Speaking to BBC News just hours after U.S. Secretary of Defense Ash Carter made those remarks, al-Abadi said he was "surprised" to hear such a key figure in Washington blast the Iraqi troops' efforts, noting Carter had been "very supportive of Iraq."

"I'm sure he was fed with the wrong information," al-Abadi told the BBC, without clarifying which of Carter's claims, specifically, he was rejecting.

But while al-Abadi said the loss of Ramadi made his "heart bleed," he insisted it would be a short-lived victory for the Sunni extremists.

"I can assure you we can bring it back (under government control) soon," he said of Ramadi. "I'm talking about days."

There have been serious concerns, however, that the outsized role Iran-backed Shiite militias are expected to play in the government offensive in predominantly Sunni Anbar province could stoke the flames of Iraq's sectarian tensions.
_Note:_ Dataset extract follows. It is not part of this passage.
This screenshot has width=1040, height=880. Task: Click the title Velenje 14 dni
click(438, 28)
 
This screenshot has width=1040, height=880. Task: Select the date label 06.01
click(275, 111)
Many Iraqi Sunnis -- who were the ruling minority under Saddam Hussein -- harbor a deep distrust of the nation's majority Shiites, and the Shiite militias in particular, which have been accused of committing atrocities including the execution of Sunni civilians in other areas where they've helped to oust ISIS.

Breaking down conflicts between Sunnis and Shiites

Almost immediately, fears that the offensive in Anbar could take on a sectarian overtone were highlighted by a proclamation from a spokesman for the Shiite militias, who appeared on television to assert leadership of the operations -- and give them a name that, in and of itself, was sure to anger Sunnis.

According to the Reuters news agency, the militia spokesman dubbed the offensive "Labaik ya Hussein," a tribute to the grandson of the Prophet Muhammad, whose 7th century death on the battlefield sparked the rift between Sunni and Shiite muslims.

"The Labaik Ya Hussein operation is led by the Hashid Shaabi (Shiite militias) in cooperation and coordination with the armed forces there," Assadi said, according to Reuters. "We believe that liberating Ramadi will not take long."

"Face-saving" with new offensive to take back Ramadi from ISIS

That confidence, echoing Prime Minister Hadi's Monday prediction of victory within "days," seems optimistic to CBS News senior national security analyst Juan Zarate.

Zarate said the rapid military response to the fall of Ramadi seemed to be largely a "face-saving" exercise by officials in Baghdad.

"They realize that this is a major setback, psychologically damaging to their forces and internationally, and so they have to announce something. Whether or not this is possible in the near term is really to be seen, but I think it's going to be a real challenge to take back Ramadi, just like it's been a challenge to take back other territory from the Islamic State."